Cada vez que oraba por la tos, surgía el fuerte recuerdo del dolor por la amistad perdida. Y cada vez, lo dejaba de lado con irritación y perplejidad, y luego continuaba mis oraciones sin entusiasmo.
Después de mudarme a Arizona en 2019, la tos todavía me molestaba. Un día me senté de nuevo a escuchar humildemente lo que Dios me estaba diciendo, para poder obtener curación y regeneración. Nuevamente, surgió el amargo recuerdo. Pero esta vez continué escuchando en oración. Ahora que Dios tenía mi atención, inmediatamente me vino un mensaje angelical triple: “Perdónala, ámala con el afecto propio del Cristo y ora por su bienestar con sinceridad y verdad”.
En lugar de regañarme a mí misma por haberme tomado cuatro años para responder con la oración a esos vívidos recuerdos de dolor que había tenido, perdoné de inmediato y sinceramente a mi amiga. La sofocante capa emocional de irritación, dolor y enojo se disolvió. Entonces pude afirmar que amaba a esta querida amiga como una hermana en Cristo. ¡Qué transformación, cuando estuve dispuesta a escuchar! El espíritu del Cristo, embebido a través del estudio regular del Sermón del Monte, había movido mi corazón del ardiente odio al afecto puro.
Ya que ahora estábamos a tres mil doscientos kilómetros de distancia, me preguntaba cómo podía expresar este afecto genuino hacia mi amiga. Recordé la última parte del mensaje angelical: ora por su seguridad y bienestar. Si bien no podía darle un tratamiento en la Ciencia Cristiana sin su permiso, podía saber que el amor de Dios también la estaba abrazando y desbordaba en ella. Podía corregir con todo afecto mi pensamiento acerca de mi amiga, al verla como Dios la ve y revertir los años de resentimiento.
Usando una idea de un querido himno, afirmé que mi querida amiga era vigilada, amada y protegida (Himnario de la Ciencia Cristiana, N° 278). Dios la vigilaba y la guiaba. Reconocí que ambas éramos hijas amadas y amorosas de Dios, y no teníamos el poder ni la inclinación de ofender o sentirnos ofendidas. Me mantuve en oración varios minutos, dejando que esta regeneración, esta renovación del afecto, me empapara.

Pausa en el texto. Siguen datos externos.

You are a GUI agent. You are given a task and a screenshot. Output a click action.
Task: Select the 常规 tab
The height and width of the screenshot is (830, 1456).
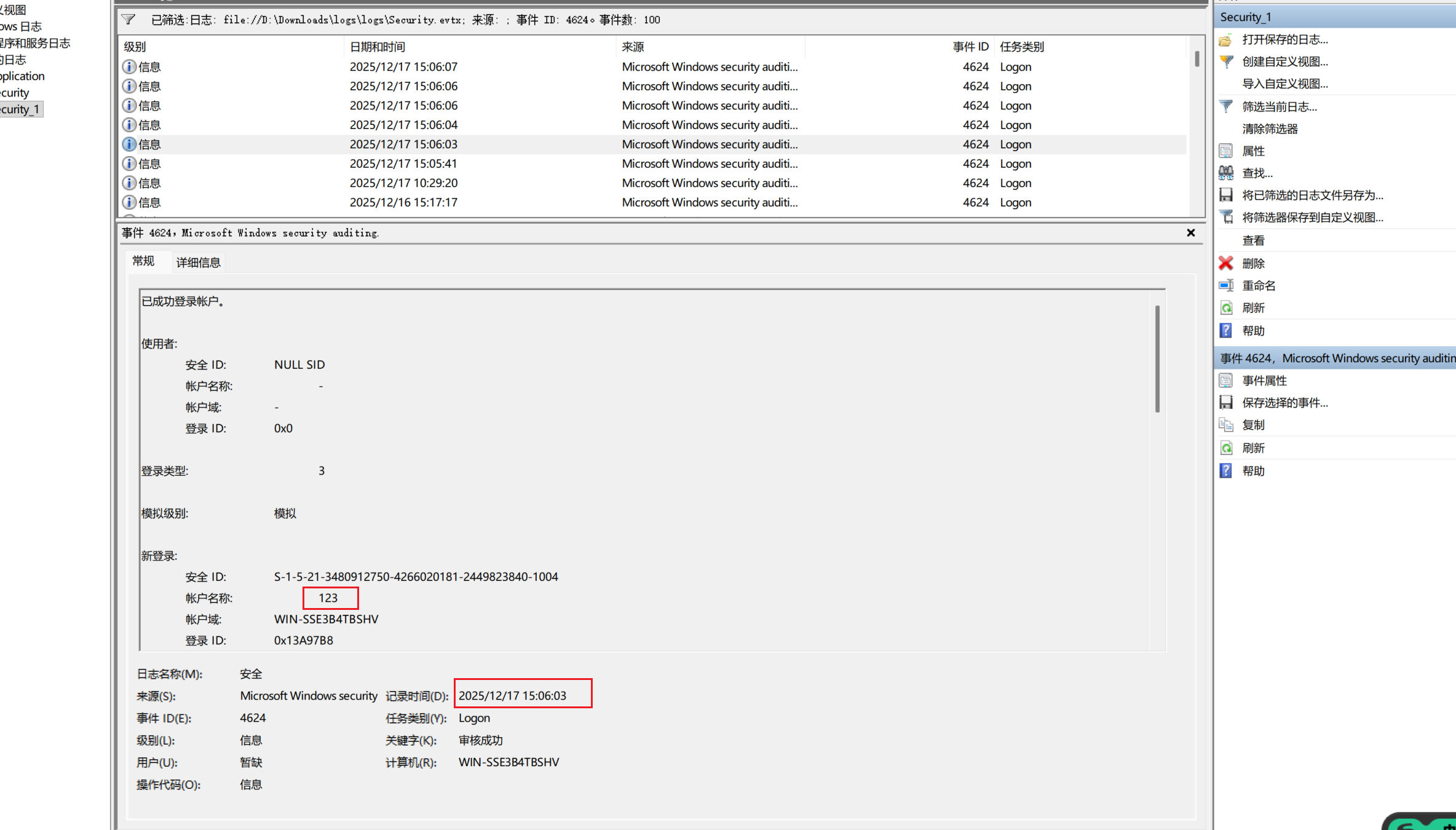click(143, 261)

A los pocos minutos de esta elevación espiritual, la tos disminuyó considerablemente, luego desapareció por completo en un día o dos. En Primera de Juan, se nos asegura que “Todo aquel que es nacido de Dios, no practica el pecado, porque la simiente de Dios permanece en él; y no puede pecar, porque es nacido de Dios” y que por lo tanto “nos amemos unos a otros” (3:9, 11). Para mí, esto significa que el amor y el perdón incondicionales del Cristo están incorporados en nuestra verdadera naturaleza, la cual, por ser el reflejo de Dios, es espiritual, buena, pura, amorosa, humilde y obediente. Y ninguna circunstancia o naturaleza humana aparentemente obstinada puede impedirnos comprender esta verdad de nuestra inocencia espiritual y demostrarla.
“Bienaventurados los que lloran, porque ellos recibirán consolación” (Mateo 5:4), dice Jesús en su tan amado sermón. Durante esos cuatro años, ¿no estaba el gran corazón del Amor divino buscando consolar mi lamentación por una amistad perdida? Cuando finalmente recibí con agrado a los ángeles de Dios que indefectiblemente estaban llamando a la puerta de mi pensamiento, y dejé entrar la luz del Amor, la mansedumbre y la humildad que impregnan el Sermón del Monte, las bendiciones de consuelo, paz y curación me abrazaron. Aunque es posible que nunca vuelva a ver nuevamente a mi amiga, la paz ha sido restaurada en mi corazón y el dolor sanado. Gracias, Dios.
Charlene Anne Miller
Tucson, Arizona, EE.UU.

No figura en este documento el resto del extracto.